Cette cérémonie d’investiture à laquelle nous assistons a très haute valeur symbolique parce qu’elle consacre le respect du nombre des mandatures que limitent les dispositions de la Constitution, et illustre le respect de l’engagement pris et du serment prêté ainsi que le refus de céder aux appels des sirènes de l’immobilisme.
Elle marque l’entrée en fonction officielle du Président de la République élu et son engagement solennel à remplir ses obligations régaliennes, celles de Chef de l’Etat telles que définies dans la Loi fondamentale, scellant ainsi la légalité indiscutable du pouvoir et de la nouvelle mandature.
Ce changement radical dans notre vie démocratique est la preuve qu’au fil du temps, notre système démocratique s’est réellement enraciné, s’est fortement consolidé et ses mécanismes se sont parfaitement perfectionnés à la faveur des valeurs fondatrices de notre société, de la vitalité de nos institutions républicaines, de l’activité de nos élites et de la prise de conscience des acteurs qui animent notre vie politique.
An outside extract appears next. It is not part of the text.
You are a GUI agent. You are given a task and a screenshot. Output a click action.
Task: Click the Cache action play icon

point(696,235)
Ce changement dans la forme de transfert du pouvoir intervient à un moment où de gigantesques chantiers structurants ont été réalisés, des réformes novatrices ont été conduites et des ressources énormes ont été mobilisées.
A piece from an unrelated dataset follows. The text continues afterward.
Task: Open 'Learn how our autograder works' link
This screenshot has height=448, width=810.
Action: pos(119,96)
Sur le terrain, les changements ont été spectaculaires, les mutations profondes, les réalisations nombreuses et massives. Toutefois, une œuvre de développement n’est jamais parachevée, une entreprise de progrès jamais terminée, une ambition jamais complètement assouvie.
Plus que jamais, nous avons besoin que se consolide une opposition de proposition et de projection en même temps qu’une majorité de conviction et d’action. Besoin aussi de partis politiques, de société civile et de segments intermédiaires qui conjuguent leur force mobilisatrice pour occuper, toujours plus, les interstices sociaux et servent de ciment à la cohésion sociale et de moteur d’initiatives et d’actions constructives pour faire de la Mauritanie une oasis de démocratie, de civisme, de liberté et de tolérance, gage de progrès et de prospérité.